Stars of the bars
A good bartender knows how to make the drinks, but a great bartender is also a diplomat and entertainer
Having a good bartender is as important as finding a dentist, a mechanic or a doctor. Just about anyone can pour a shot, but a true bartender is both a diplomat and an entertainer. A career mixologist is a master of the trade who has spent years refining his craft. What separates a bartender from a star-tender? Three local bartenders whose experience matches their good humor explain that there is a lot more involved than plunking a cold bottle on a napkin.
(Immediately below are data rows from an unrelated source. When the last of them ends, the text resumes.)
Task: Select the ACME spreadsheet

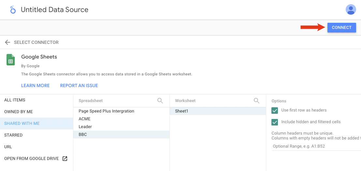Action: [85, 119]
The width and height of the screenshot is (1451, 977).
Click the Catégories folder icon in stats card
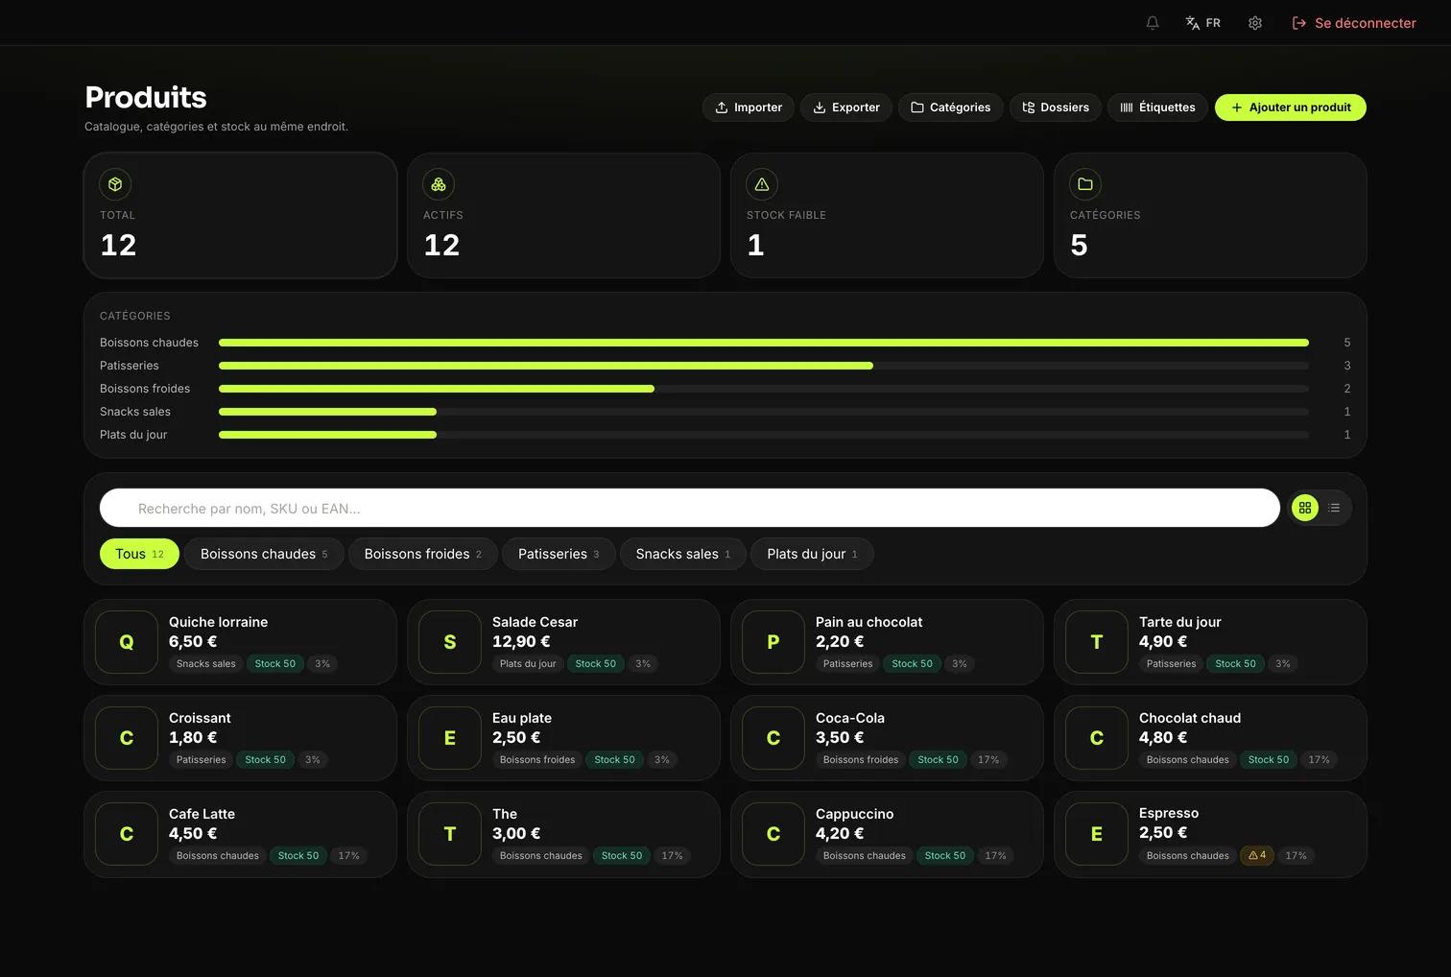click(x=1085, y=184)
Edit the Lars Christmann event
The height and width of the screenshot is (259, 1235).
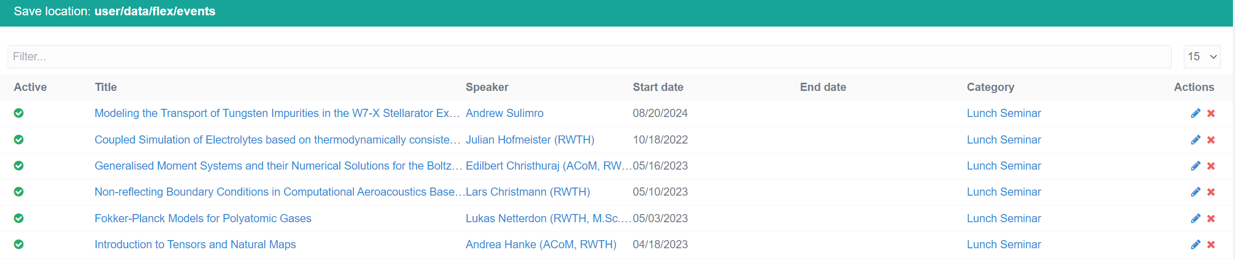[x=1196, y=192]
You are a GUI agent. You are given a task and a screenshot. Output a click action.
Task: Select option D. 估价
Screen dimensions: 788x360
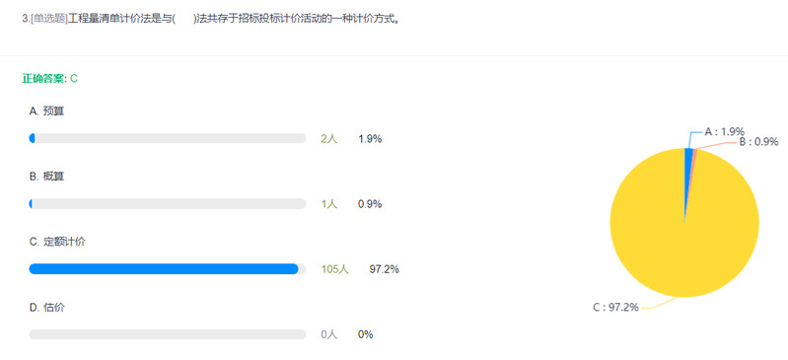(46, 307)
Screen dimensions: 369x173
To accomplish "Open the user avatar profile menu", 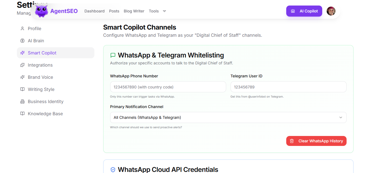I will tap(331, 11).
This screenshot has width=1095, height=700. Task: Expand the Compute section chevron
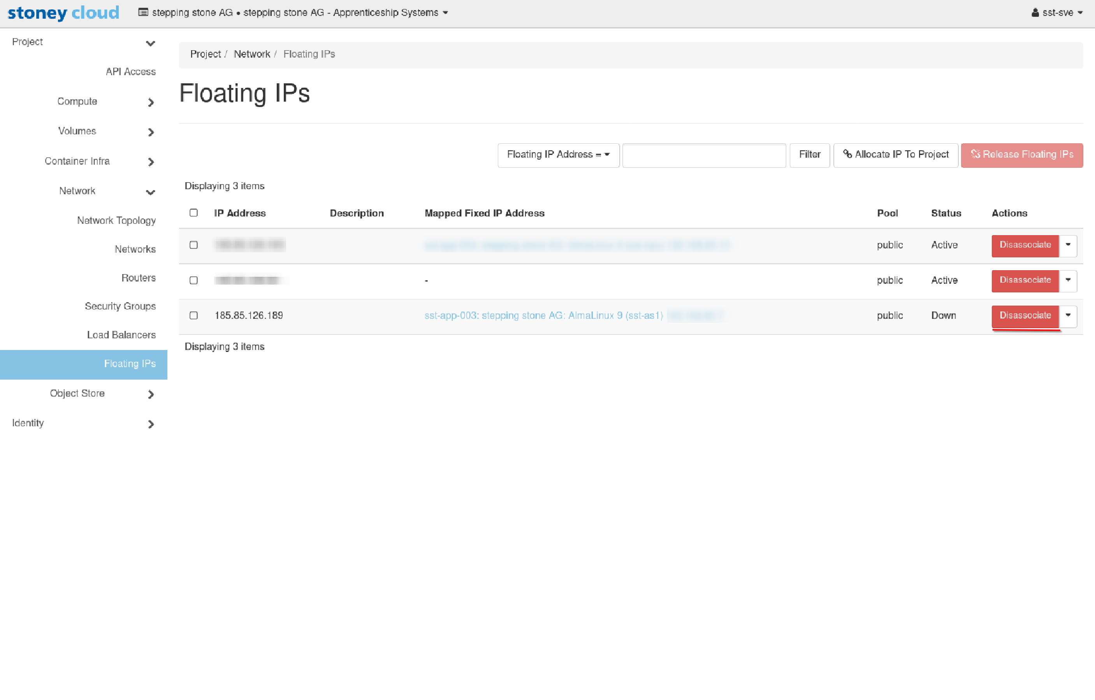pos(151,102)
“Let’s just say I was 21,” laughs Erika Johnson when asked how old she was when she started pouring drinks. She’s been bartending at West Second Street Bar, 118 West Second St., since 1996. Just recently, Johnson transferred to Gringo’s Dining Room, the new bar and Mexican restaurant recently added to West Second Street Bar. She enjoys her new role as a bar and restaurant manager.
“I have a Margarita …” she pauses, and one gets the feeling that she might reveal a tangy secret. “It’s made with Partida tequila, Partida agave nectar, fresh squeezed lime and a splash of water.”
“Erika is very friendly, very nice and makes a hell of a drink,” says customer Ron Golis, who has been coming to West Second Street Bar for a decade. A good bartender makes customers feel like stars by remembering the customer’s drink, and they return for the personalized service. “I get greeted with MGD,” adds Golis.
Johnson has a tip or two about mixing drinks.
“Study up on your liquor book,” she advises. “Anybody can pour a good drink. Not everybody can make a drink taste good.”
Old school diplomacy
Donny Schwartz is old school. He pulls the olives out of the jar with tongs, not his fingers. He owns his bar, and not just in the business sense. As the owner and proprietor of Abby’s Highway 40, 424 E. Fourth St., Schwartz has filled the place with Reno memorabilia.
“I collected all of it since I was a little kid,” he says. Even the name of the bar is a mixture of personal and local history. Abby was the name of Schwartz’s father, and the bar is located on a section of the old U.S. Route 40 that is now Fourth Street.
“I am a boring, crusty old man,” he laughs. The lights of the bar reflect off his head, giving him a smoky halo. After 32 years of bartending, he has seen it all. “The bar business ain’t like it used to be,” he says, “but it has moments of greatness.”
If you look down the bar, his patrons range from bikers to college students, and he maintains the same friendly banter with all of them. Bill Monteiro has been coming to Abby’s since it opened 11 years ago. “This is my first stop, and I end up not going anywhere else. Donny’s a comedian.”
A man pops his head in the door. “Can I ask you what time you got?” he yells to Schwatrz.
“Time to get a watch,” responds Schwartz, grinning.
A good bartender is a good host. Randy Belford tends bar at Simon’s Café & Lounge, 6135 Lakeside Drive. Simon’s has the feel of an old-world bar. People play dominoes at a corner table. Everyone seems to know each other, and the entertainment from the bartender is as engaging as the prime rib that you can eat right at the bar.
“I don’t have coffee beans, but I do have bacon,” quips Belford, setting a bottle of Sambuca on the bar. “Isn’t that what you do when you don’t have coffee beans?”
Laughter erupts around the bar. The patrons hang on his every word. Belford has a quiet, deadpan sense of humor. He doesn’t talk much, but when he does, people laugh.
“Two rules,” he says firmly, “no arm wrestling, no throwing things.”
“Randy’s got personality,” says customer Micha Stevens. “He makes you laugh. He knows how to talk to you. It doesn’t matter if you’re eight or 80.”
Chris King agrees. “He puts up with me, he knows how to deal with customers.”
Belford chortles and picks up King’s empty bottle, replacing it with a new one. “Great,” mutters King, “now he thinks I have a man-crush on him.”